1. Technical Field
The present invention relates to a front assembly in a heavy goods vehicle, which front assembly interacts with a front portion of a longitudinal frame included in the vehicle and in which there is included a means for providing underrun protection, which means in turn comprises (includes, but is not limited to) a rigid force-absorbing beam structure. The invention also relates to a method for providing and/or assembling such a beam structure.
2. Background
Heavy goods vehicles, primarily cargo vehicles, have long been equipped with underrun protection for the purpose of preventing a smaller and lower vehicle from being partially pushed in under the heavy goods vehicle in the event of a collision. In the event of a front collision between a car and a cargo vehicle that does not have underrun protection, the passenger compartment and front part of the car generally end up under the cargo vehicle due to the large difference in height between the bumpers of the car and the heavy vehicle. Also, considerably higher collision forces are exerted on the passenger compartment of the car than is the case when the cargo vehicle is equipped with underrun protection. When so equipped, the underrun protection causes the energy to instead be primarily absorbed in the front portion of the car and in this way the collision force against the passenger compartment can be considerably reduced.
Front underrun protection, as the name implies, is typically arranged in the front of the vehicle immediately inside or behind a traditional bumper. The underrun protection is usually constituted by a separate, force-absorbing and rigid beam structure, which by means of supporting consoles, is arranged in the vehicle.

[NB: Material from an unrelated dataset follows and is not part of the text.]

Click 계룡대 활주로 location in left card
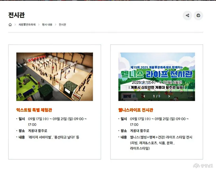 tap(38, 131)
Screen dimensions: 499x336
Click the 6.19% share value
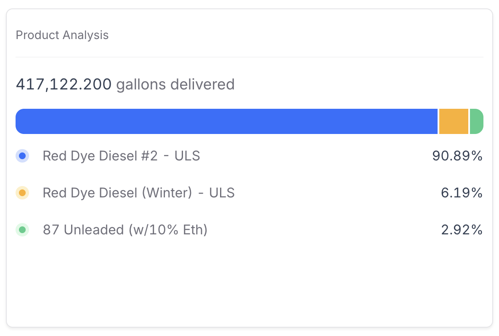[x=461, y=193]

Conventionally, the underrun protection has been made energy-absorbing in various ways by construction-wise controlling the deformation of a beam structure, and its supporting consoles, in such a way that the deformation of the underrun protection, in the event of a collision, absorbs energy together with a deformation zone of the colliding smaller vehicle to reduce the collision force against the passenger compartment in the smaller vehicle.

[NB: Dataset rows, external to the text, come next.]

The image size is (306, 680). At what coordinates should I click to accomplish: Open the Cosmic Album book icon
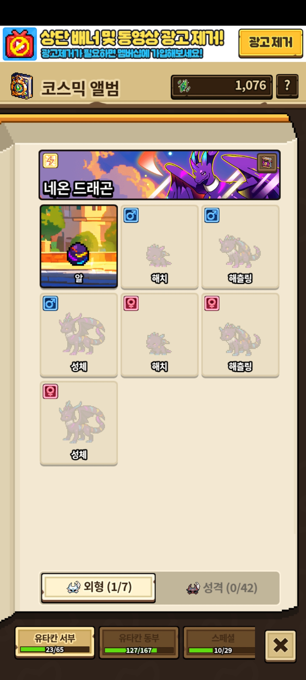point(22,86)
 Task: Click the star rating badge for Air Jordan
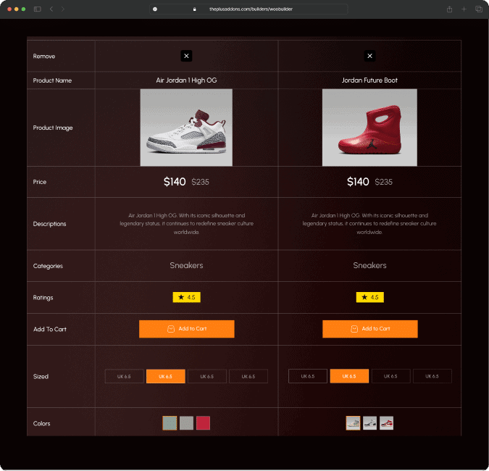tap(186, 297)
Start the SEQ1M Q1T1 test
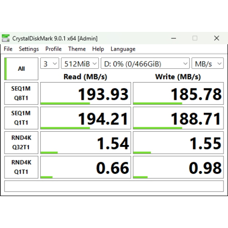The width and height of the screenshot is (228, 228). 21,118
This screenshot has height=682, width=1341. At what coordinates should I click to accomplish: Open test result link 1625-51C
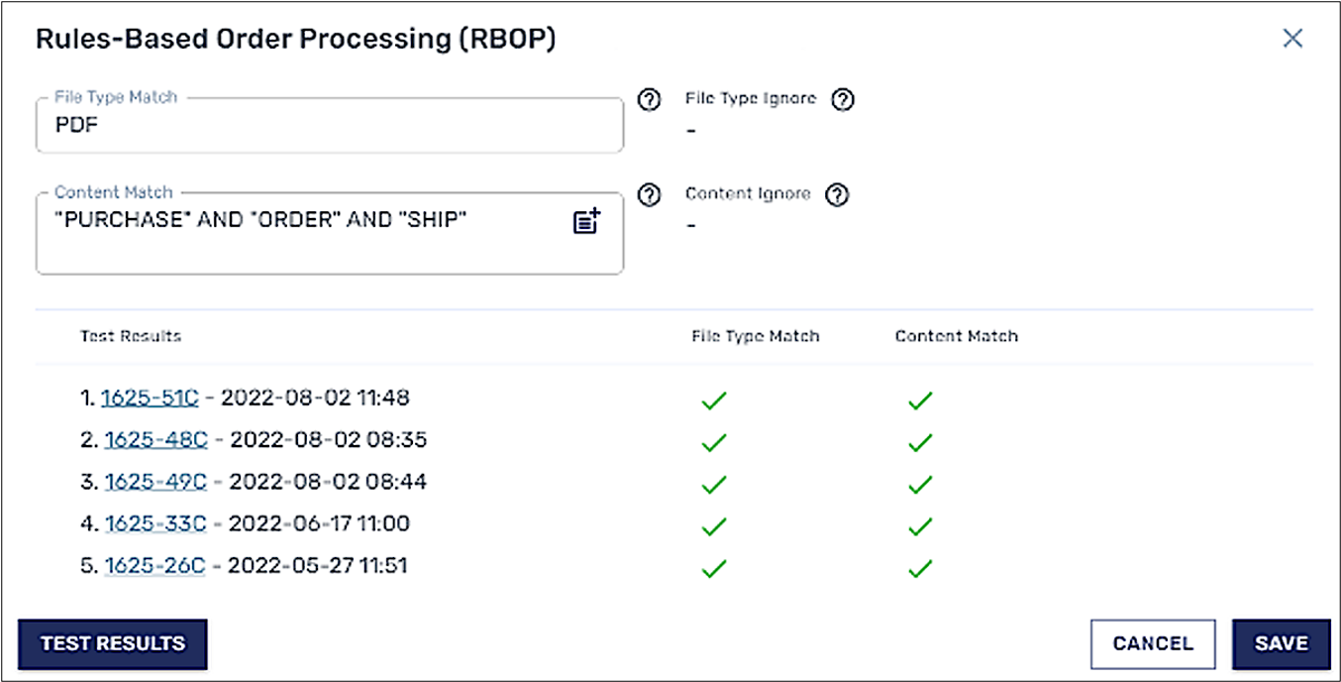click(x=150, y=398)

A problem with previously known underrun protection systems and methods is, however, that they are relatively time consuming to assemble on the vehicle due to, for example, reasons of handling since the beam structure is relatively heavy and difficult to position when attaching it to the vehicle. Another problem with heavier vehicles is that more and more adjustment work and more adjustable consoles are necessary to satisfy the increasing demands for an aesthetically appealing front; that is to say, adjustments must be made so that spaces and play between the components will be kept within small tolerances, preferably on a level with the finish of a car. This problem becomes especially emphasized in those cases when large units with many components, also referred to as so-called modules, are produced within manufacturing units especially intended for this purpose, either separately, but internal to the vehicle producer, or externally at an outside producer, and then brought to the assembly line where they are assembled on the vehicle, and are then to fit together as a whole.